Outcomes of High-Quality Care
Outcomes of nursing home care include resident, family, staff, and organizational outcomes as well as outcomes related to regulation and oversight. Resident outcomes include quality of life, experience with care, satisfaction, nursing home quality measures (for both long-stay and short-stay residents), hospital admissions, health equity, and goal attainment. Family outcomes include experience with care, satisfaction, burden, and social connectedness. Staff outcomes include staff turnover and retention, staff satisfaction, and staff knowledge and competence. Organizational outcomes include publicly reported quality measures, occupancy rate, financial performance and reserves, community representation and connections, and health information technology connectivity. Oversight and regulatory outcomes include the results seen in state surveys.
Continuous Quality Improvement
Quality improvement is an important action step within the committee’s conceptual model. The nursing home setting, as is the case in all sectors of health care, has a long history of using quality improvement methods to measure the quality of care. Facilities use the results of those measurements to strive to continuously improve care by engaging with the nursing home staff, residents, and families to develop and implement improvement plans.
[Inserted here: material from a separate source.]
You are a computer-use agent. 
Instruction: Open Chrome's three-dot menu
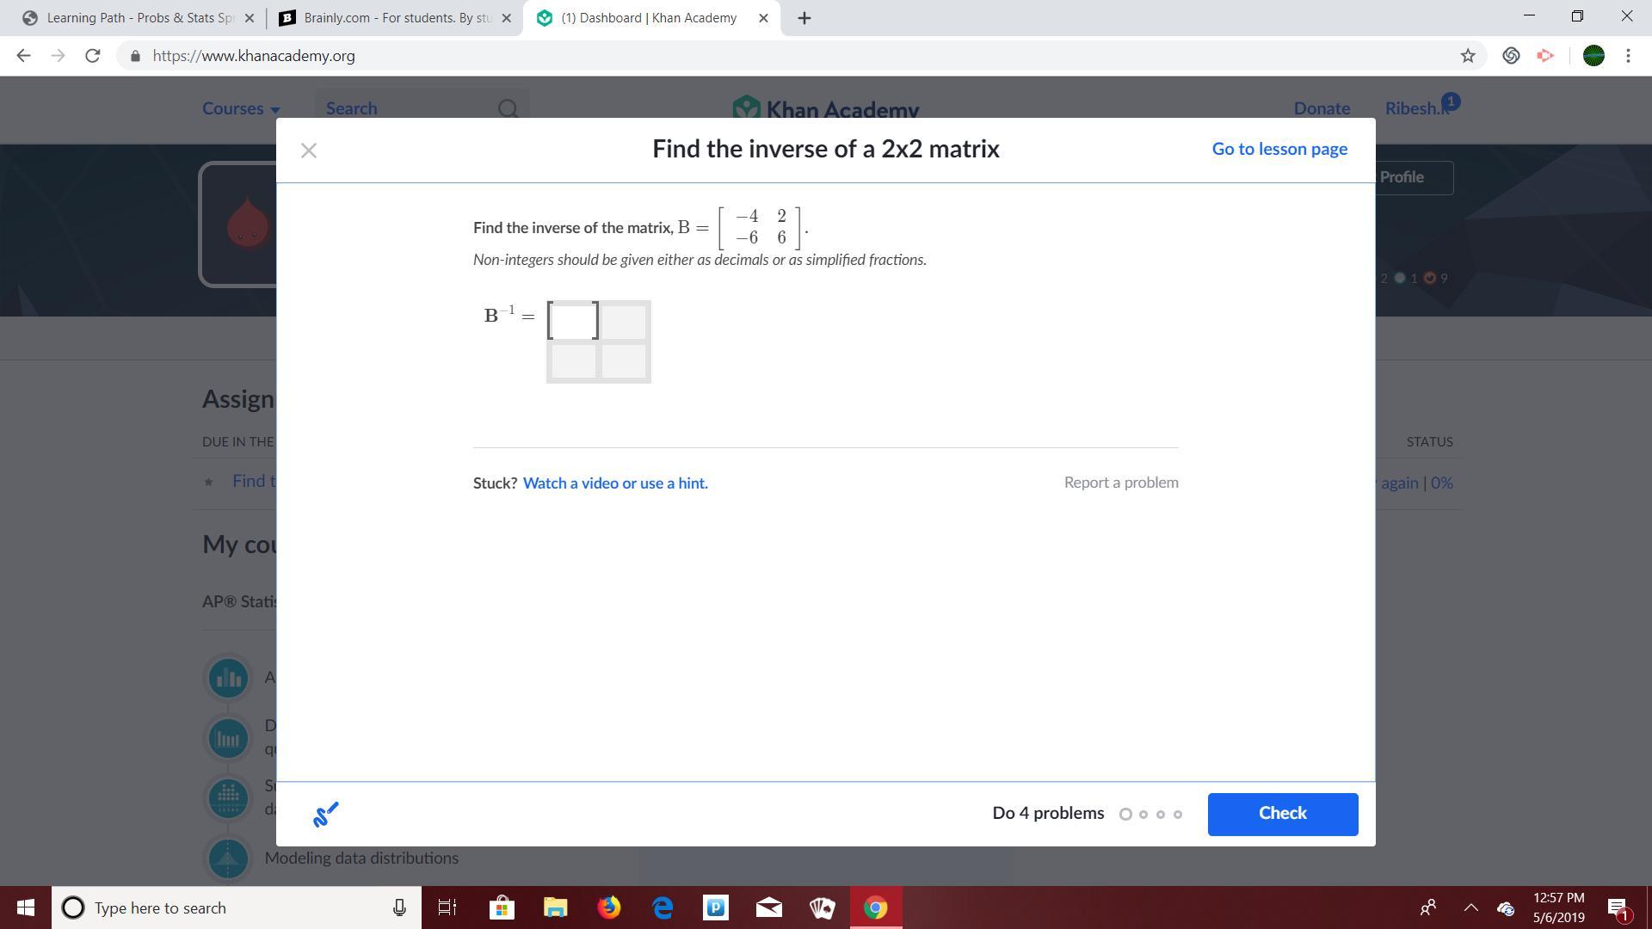(1628, 56)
If successful, quality improvement efforts result in anticipated improvements documented in the outcomes. If the results are not as anticipated, the iterative problem-solving process for new solutions begins.
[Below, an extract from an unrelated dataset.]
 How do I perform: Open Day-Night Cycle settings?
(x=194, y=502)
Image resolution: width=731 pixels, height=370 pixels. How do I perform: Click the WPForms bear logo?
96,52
The committee structured its report around the components of the conceptual model. This introductory chapter has described the study context, charge to the committee, scope and methods of the study, and the conceptual model. Chapter 2 provides additional information on the landscape of the nursing home sector today. Chapter 3 examines issues related to quality measurement and quality improvement. Chapter 4 focuses on care delivery in nursing homes, while Chapter 5 examines the workforce that
supports nursing home residents. Chapter 6 addresses issues related to the safety and environment. Chapter 7 explores the financing of nursing home care. Chapter 8 addresses issues related to quality assurance, specifically, the oversight and regulation of nursing homes. Chapter 9 provides information on health information technology. Finally, Chapter 10 presents the committee’s recommendations for improving the quality of care in nursing homes.
In addition to the main report, there are five appendixes. Appendix A contains committee and staff biographies. Appendix B provides examples of successful demonstration projects in the Initiative to Reduce Avoidable Hospitalizations among Nursing Facility Residents. Appendix C contains an overview of the areas of measurement and priority areas for research included among the committee’s recommendations, and Appendix D provides a table of the committee’s recommendations organized by responsible partner. Appendix E includes a categorization of the committee’s recommendations according to an estimated implementation timeline.
Though nursing homes vary in size, type, and layout, in general they can be viewed as “complex social systems that consist of different participants, including staff, leaders, residents, and families in constantly shifting interactions” (Myhre et al., 2020). The following chapters present the evidence base for the current quality of care in nursing homes and, ultimately, the committee’s integrated set of recommendations to move the nation closer to achieving high-quality, person-centered, and equitable care for all nursing home residents, their families, and the staff who provide care for and support residents’ choices and goals.